## AIM OF THE TASK
Could you restate word for word only the lines below from the one holding "Image resolution: width=375, height=2080." to the one holding "Sign up (678, 2426)", inclusive, and leave out the pictures?

## DATA TO USE
□ □ □

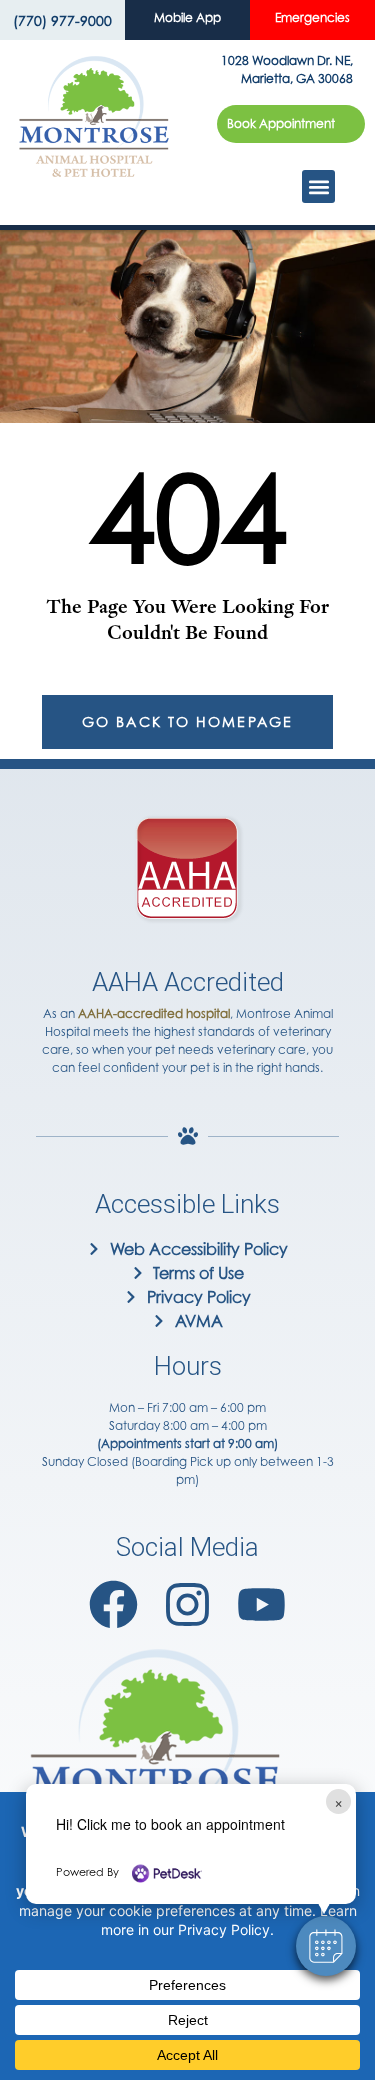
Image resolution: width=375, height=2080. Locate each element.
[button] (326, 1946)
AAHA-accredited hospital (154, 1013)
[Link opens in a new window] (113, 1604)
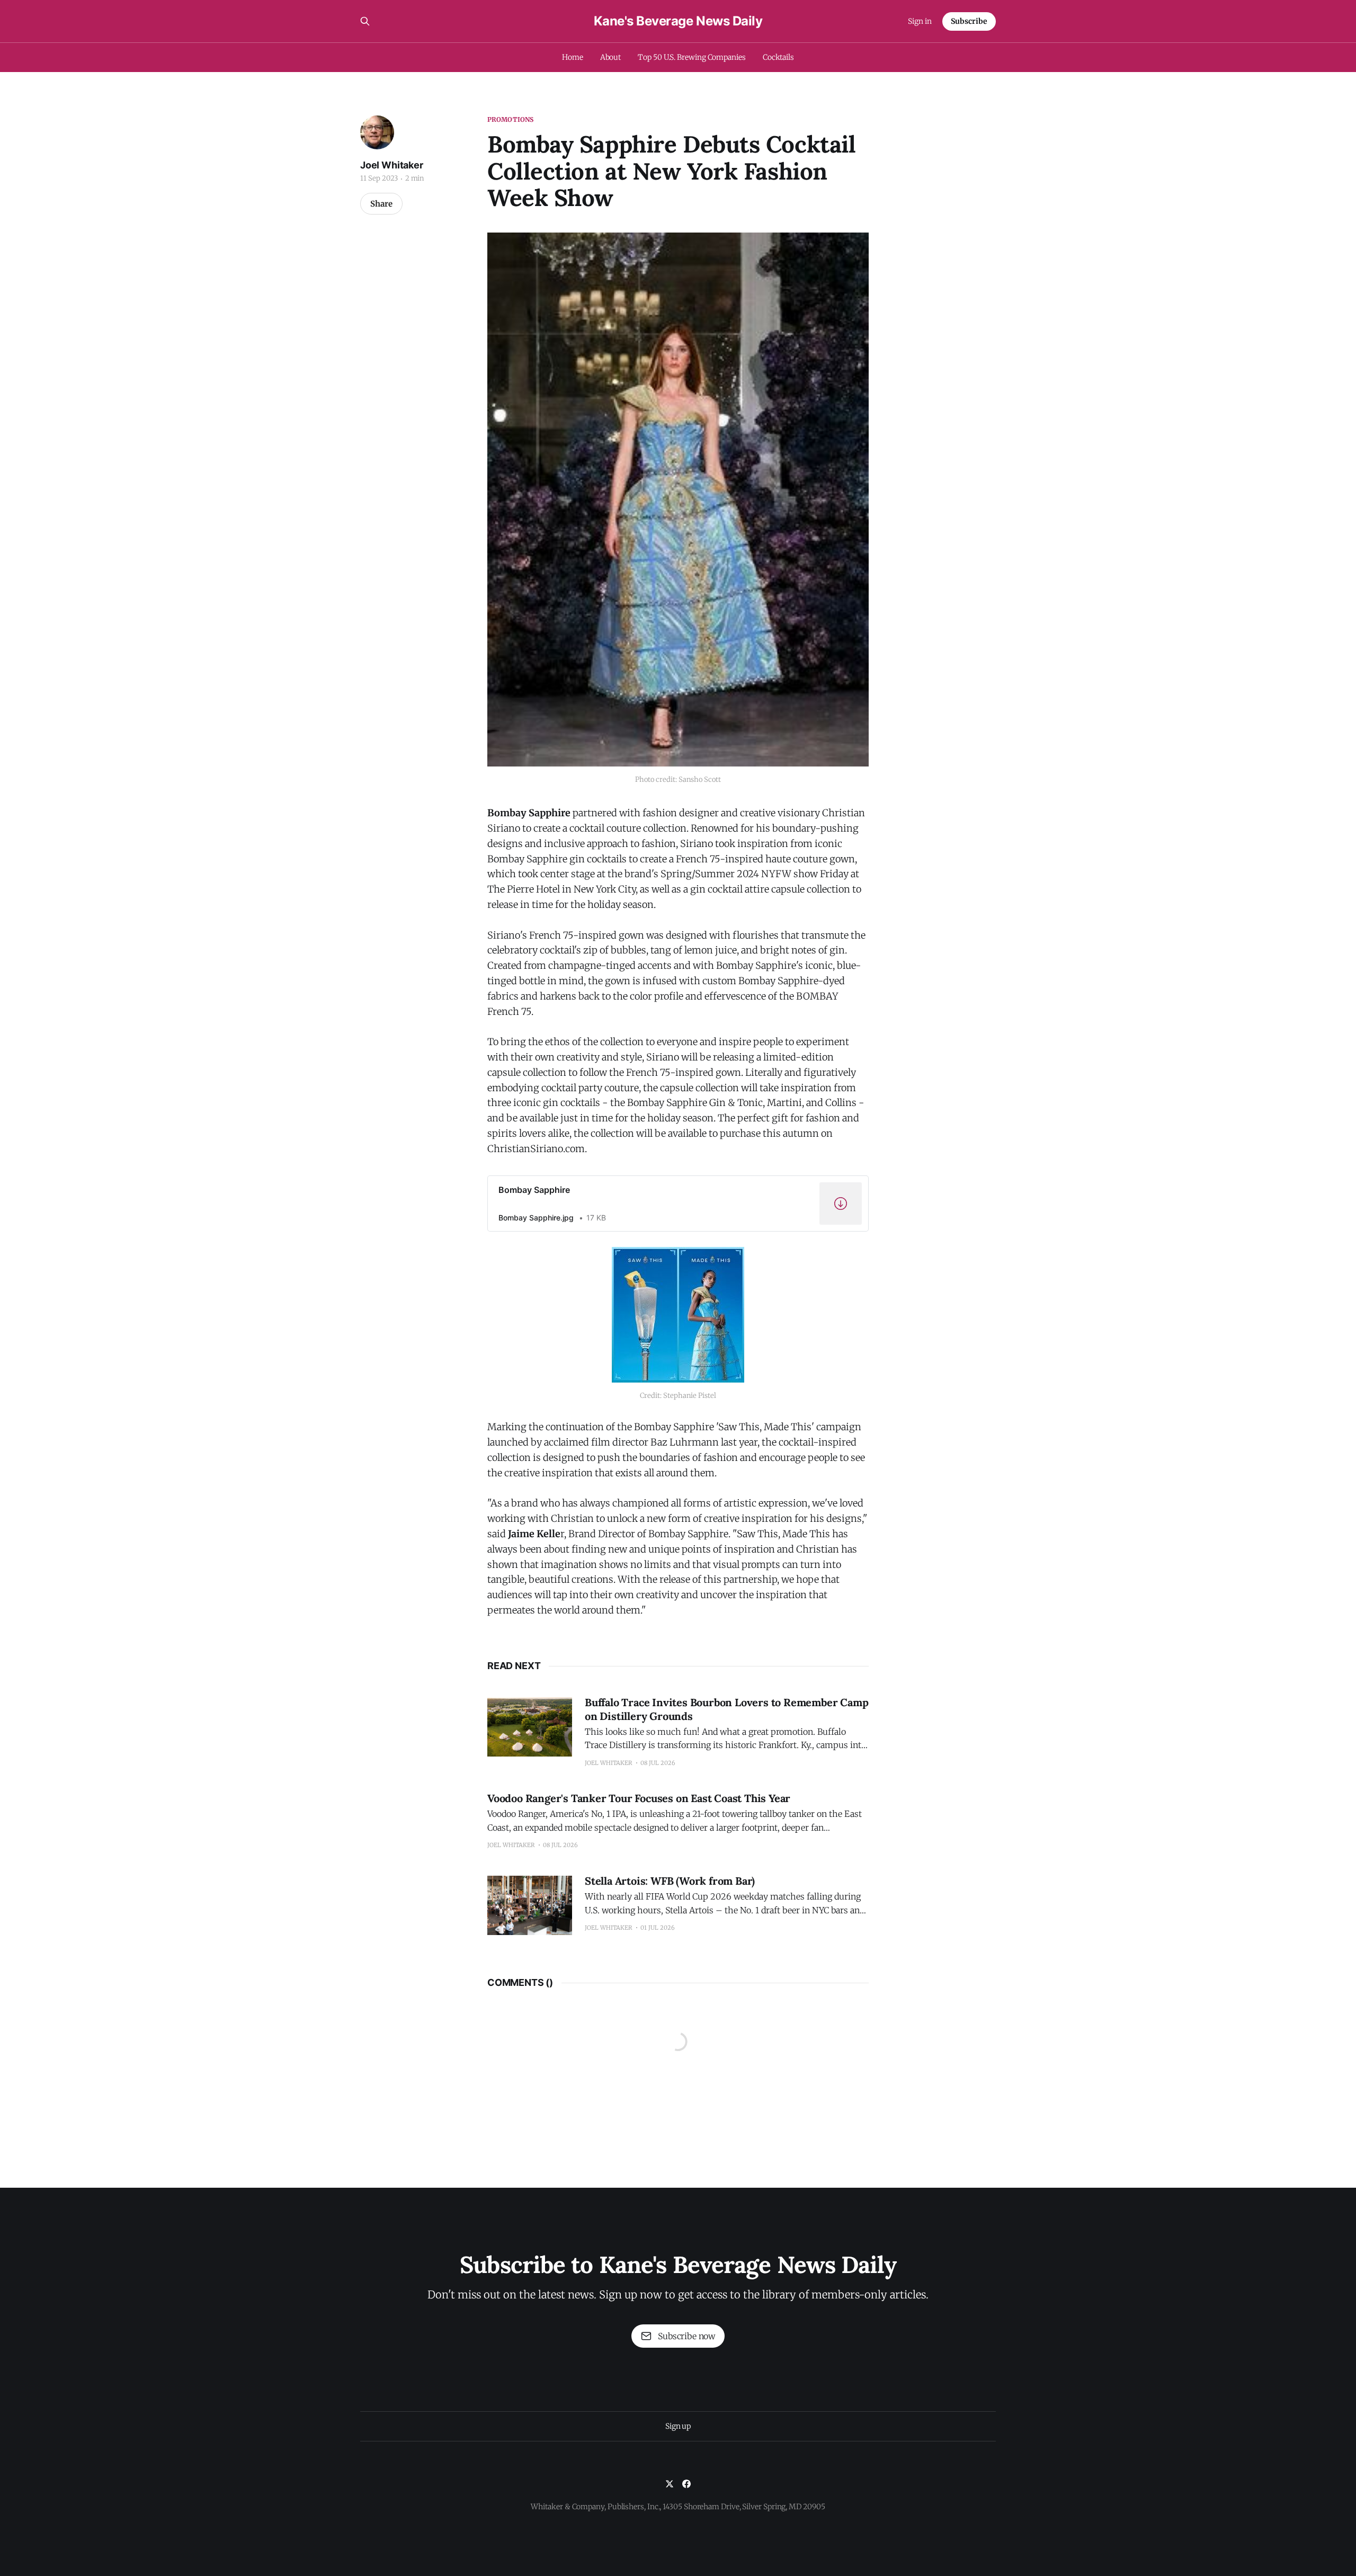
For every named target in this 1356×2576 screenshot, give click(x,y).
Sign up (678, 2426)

□ □ □

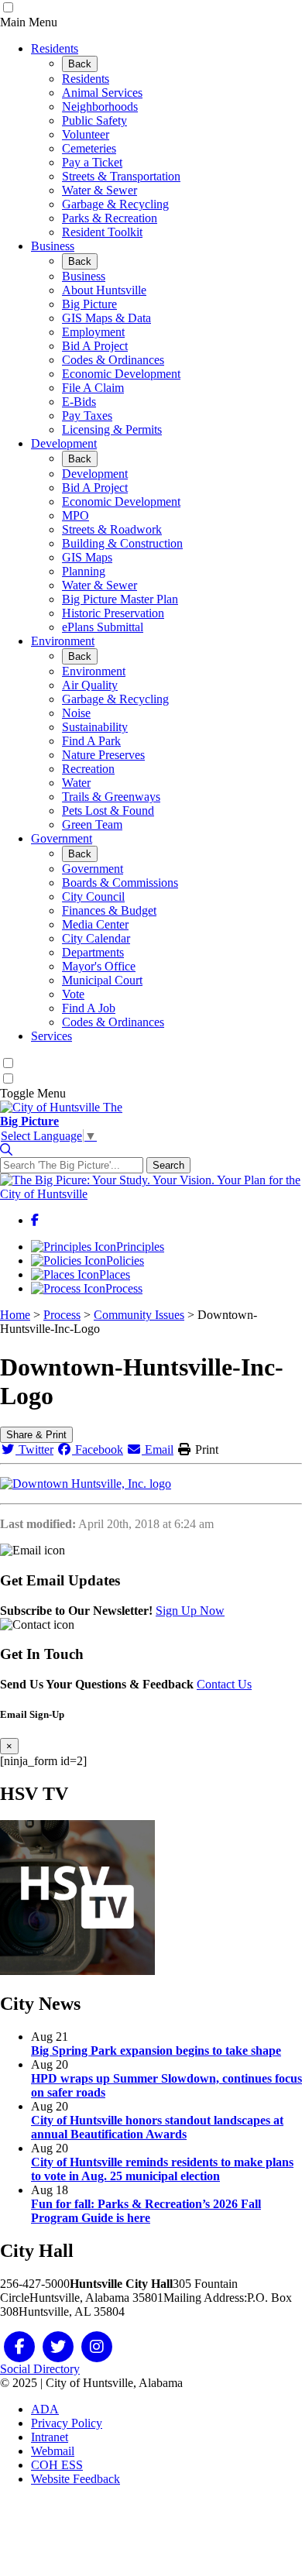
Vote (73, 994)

□ □ □

## EXPECTED ANSWER
Image resolution: width=375, height=2080. Locate each element.
[button] (326, 1946)
AAHA-accredited hospital (154, 1013)
[Link opens in a new window] (113, 1604)
For every named target in this 1356×2576 screenshot, give click(x,y).
Sign up (678, 2426)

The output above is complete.